The CDC recently reported 465 measles cases in 19 states across the country, including seven outbreaks. This is the second-greatest number of cases reported in the U.S. since measles was eliminated in 2000.

measlesAssistant Professor at Syracuse University’s Falk College, Brittany Kmush, Ph.D. says the anti-vaccination trend is “dangerous” and parents’ fears about vaccinations are “unwarranted”.

“This trend is dangerous because, as vaccination rates drop, it increases the risk that vaccine-preventable diseases, most nearly eliminated in the U.S., will cause an outbreak (like the measles outbreak at Disneyland in 2014/15) or even establish sustained transmission. Measles, for example, can cause an outbreak when only 5 percent of the population is susceptible. One sick person with measles can cause up to 18 more people to become sick. Then those 18 people each can cause 18 more people to become sick (324 people) and so on.
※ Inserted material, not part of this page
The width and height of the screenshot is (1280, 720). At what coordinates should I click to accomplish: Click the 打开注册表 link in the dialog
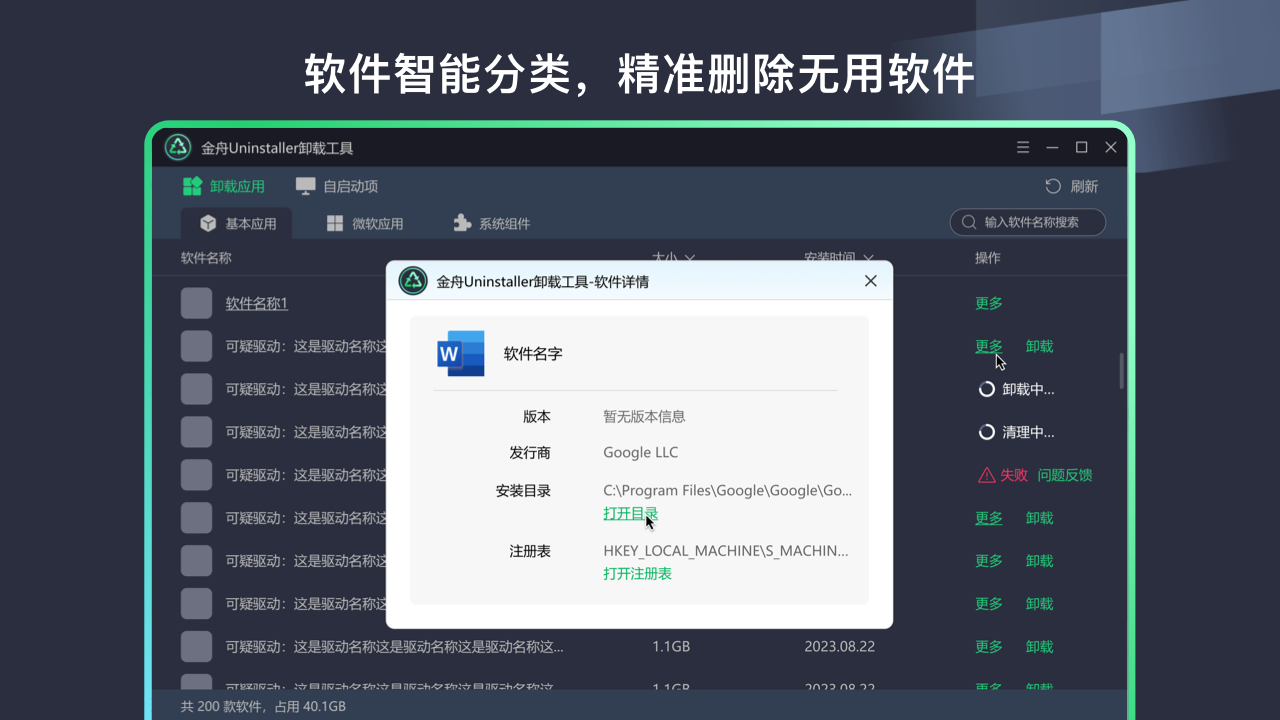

“Most parents of young children have never seen a case of measles because high vaccination rates have nearly eliminated it in the U.S. and therefore believe the disease either can’t occur in the U.S. or isn’t dangerous. Measles can lead to pneumonia, brain swelling, seizures and death. According to the WHO (World Health Organization), about 145,700 people died worldwide in 2013 from this easily preventable disease. And this is only one vaccine-preventable disease.

“Yes, the fears are unwarranted. Vaccines go through a very extensive clinical trial process to ensure their safety and efficacy, including extensive post-marketing surveillance. There are a few medical conditions where the vaccine is contraindicated. Medical exemptions from vaccines are allowed in all states. These exemptions need to be verified by a doctor.”